北斗神拳國體論

漫画「北斗の拳」を久しぶりに再読。
私の青春時代は、北斗の拳と共にあったので、読んでいると当時の記憶が蘇ってくる。
その「北斗の拳」を今改めて読み返して思ったこと。


ここには日本人が戦後やり残したことが滔々と描かれているように思われる。
というか「北斗の拳」の話型は、これ以降から今日まで数多あるし、敗戦日本のメンタリティはどの作品からも読み取ろうと思えばできるので、これを指摘することはあまり意味がないけれど、せっかく思いついたのでここに記したいと思う。


思ったのは、北斗の拳は、戦後日本が護れなかった「國體」の話ではないか、というものである。


國體は、日本が昔から脈々と受け継いできた(とされている)もの、それを私は天皇による統治だと思っているが、戦後、天皇人間宣言によってそれは崩壊する。
天皇制は「一子相伝」の物語であり、それを結果破壊したのはアメリカであった。この出来事を、当時の日本人が正確にどう思ったかはわからないけれど、北斗の拳から伝わることから察すると、あまりに手酷く戦争で負けすぎたので、國體の崩壊をうまく整理できてないのではないかと思うのである。


北斗の拳に登場するケンシロウは一子相伝北斗神拳伝承者、つまり北斗神拳は「國體」なのである。
その國體たるケンシロウに、様々な相手が向かってくる。その最初の巨人が北斗の長兄ラオウであるが、ラオウは戦後國體を破壊したアメリカなのである。
ラオウ(アメリカ)は、そのスーパーパワーで世紀末覇者を目指し、やがて國體たるケンシロウを脅かす。覇者は常に一人だからである。
そしてケンシロウラオウを倒すことによって「國體は護られた」という、当時護れなかったことを物語で実現しているのである。


國體を脅かすものはラオウだけではない。


次に登場するのは、北斗琉拳という北斗神拳のダークサイド。拳も体制も北斗神拳そのものなのだけれど、北斗琉拳は「海を越えた」「数多の流派が混在する」「修羅の国」に存在する最高峰の拳法として語られる。

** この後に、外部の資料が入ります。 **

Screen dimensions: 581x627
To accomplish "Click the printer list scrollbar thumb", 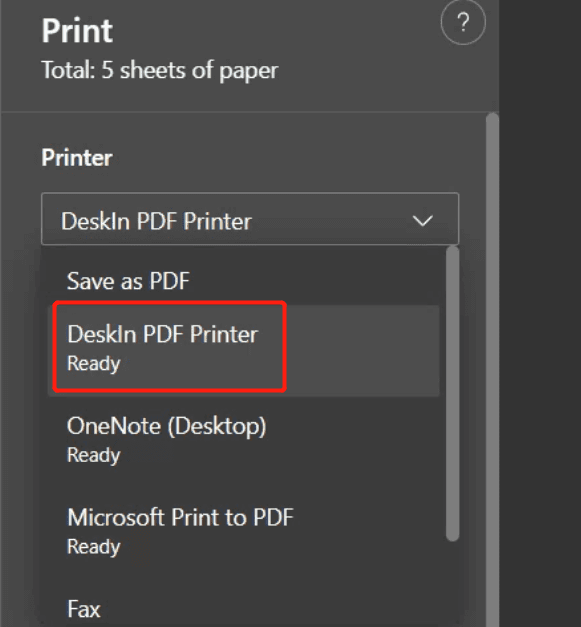I will [453, 394].
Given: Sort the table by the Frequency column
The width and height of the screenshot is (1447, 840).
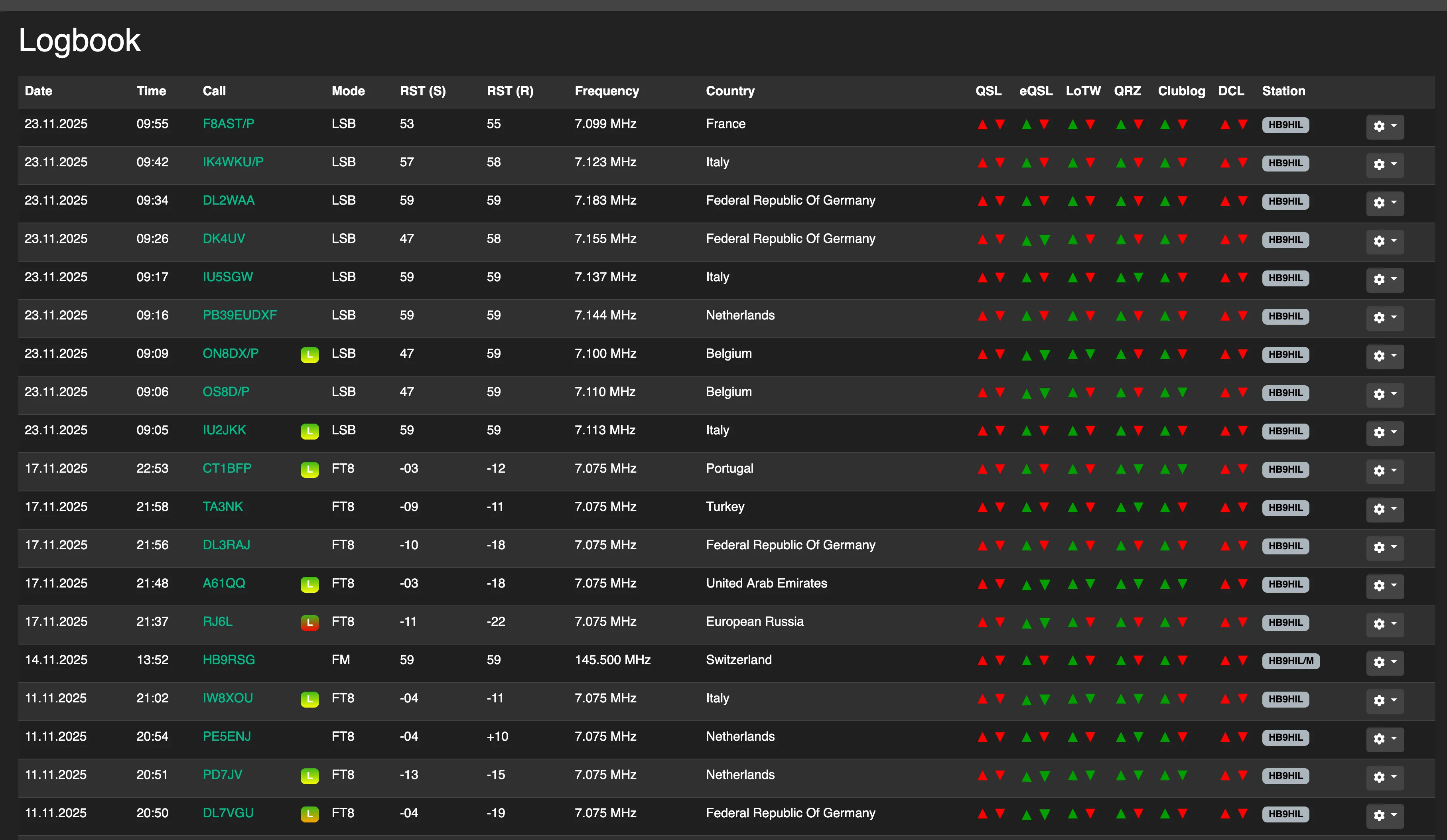Looking at the screenshot, I should (x=606, y=91).
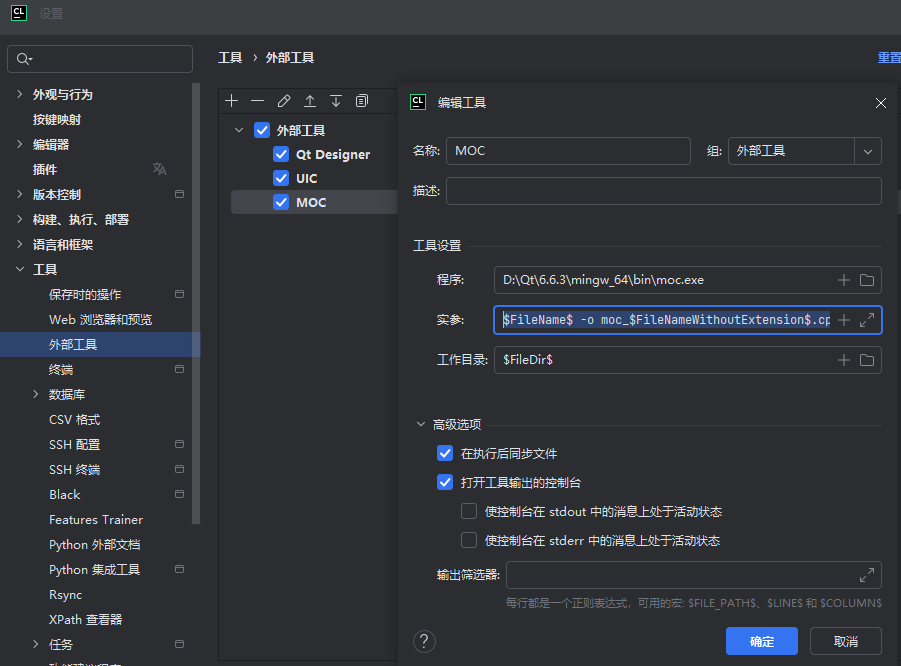
Task: Uncheck the Qt Designer tool checkbox
Action: pyautogui.click(x=281, y=155)
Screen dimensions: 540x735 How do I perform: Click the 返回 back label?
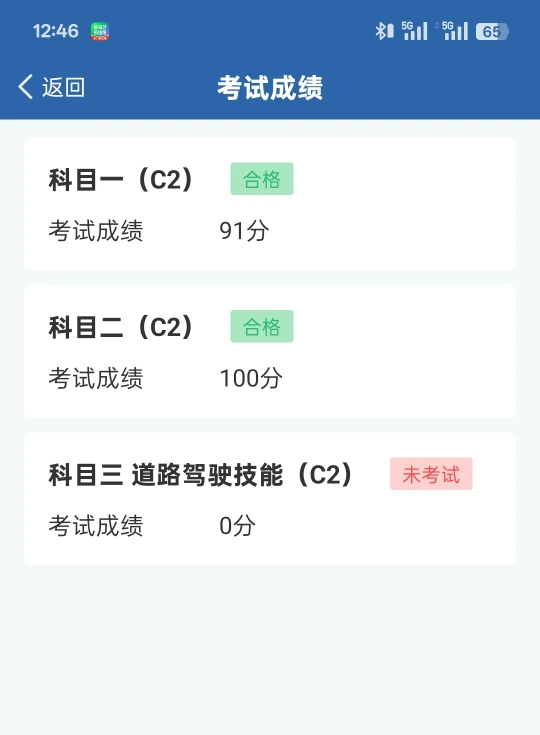click(63, 87)
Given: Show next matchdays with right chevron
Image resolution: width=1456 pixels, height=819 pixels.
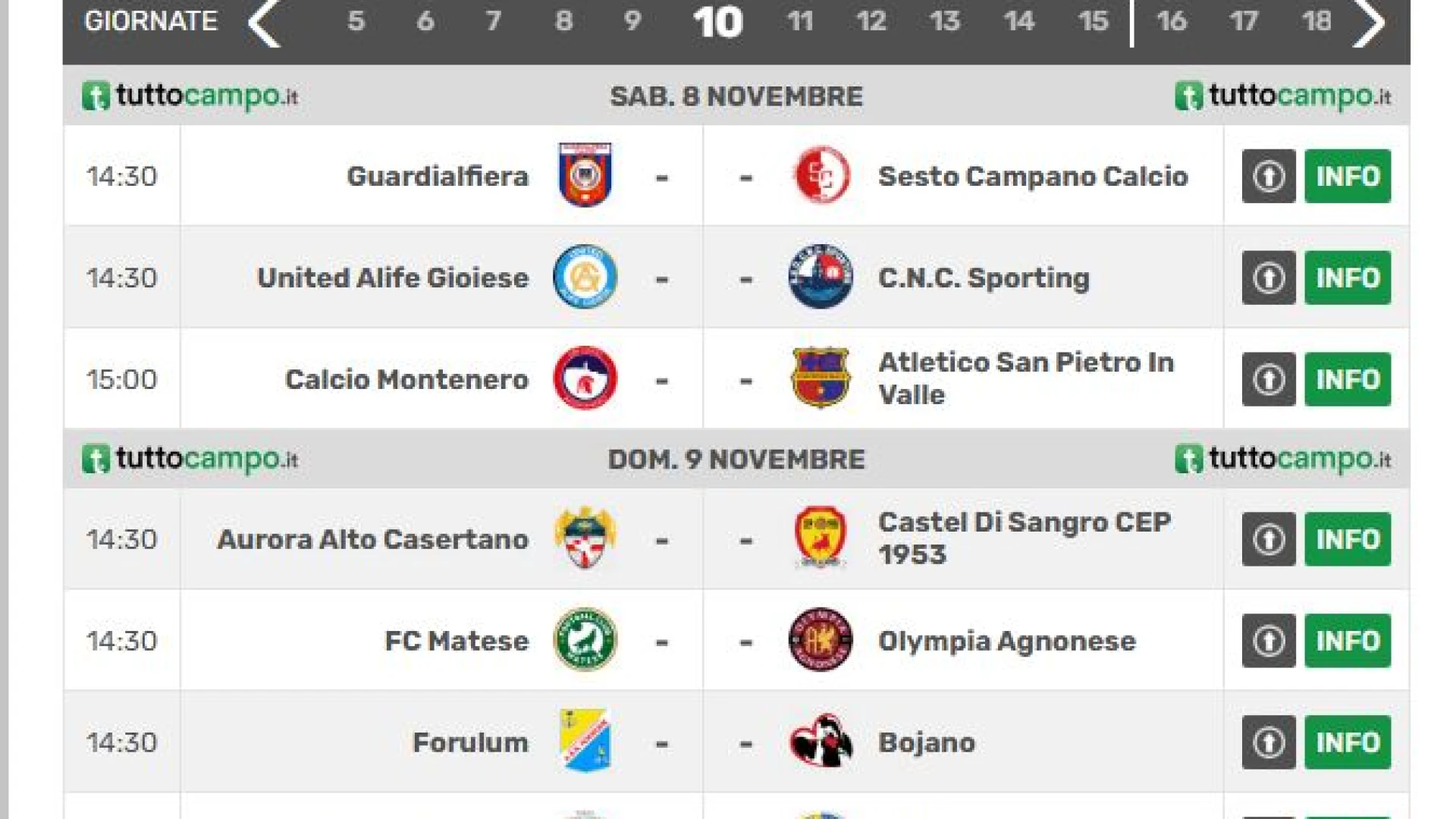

北斗琉拳は、もう一つのスーパーパワー、中国であるというのが私の見立てである。


中国は多民族国家であり、統治は必ずしも安定はしていない。失政すれば政体が崩壊するかもしれないという不安定を状態的に抱えている、大袈裟に言うと「修羅の国」なのである。


北斗琉拳は、日本から見た中国なのである。そして、北斗琉拳ケンシロウにとってルーツであると同時に、脅威な存在である。(ケンシロウ修羅の国出身である)
北斗琉拳は、日本が抱いている、できれば避けてとおりたいスーパーパワーの中国感をそのまま表しているように思われる。反面、拳の名に「北斗」を冠しているところで北斗神拳(つまり日本)が北斗琉拳(中国)を同胞として考えているように思われる。


ラオウ(アメリカ)を倒し、北斗琉拳(中国)を倒すが、物語はここでは終わらない。


今度は後継者を誰にするかという物語になるが、この章はつまりケンシロウとは何者だったかという物語なのである。
ここではラオウの子リュウが登場してケンシロウと旅をする。
この頃になるとケンシロウという國體の権化は外敵から脅かされることはなくなるが、最大の危機であるケンシロウが記憶をなくすという「國體が國體たることを放棄する」(最終的には思い出すけど)自らがこれまでの伝統を放棄することが起こるのである。


この頃の日本はバブル期であり、また昭和天皇崩御の年でもある。これまでの日本を忘れてしまって、平成という新しい区切りを迎えた時期と、ケンシロウが記憶をなくす時期は一致している。
このことからしても、ケンシロウが國體を表しているように思われる。そしてラオウの実子リュウは、本当は敗戦日本が欲望した新しい時代の象徴なのである。


以上が、私の「北斗神拳國體論」である。愛ゆえに考えついたハッタリである。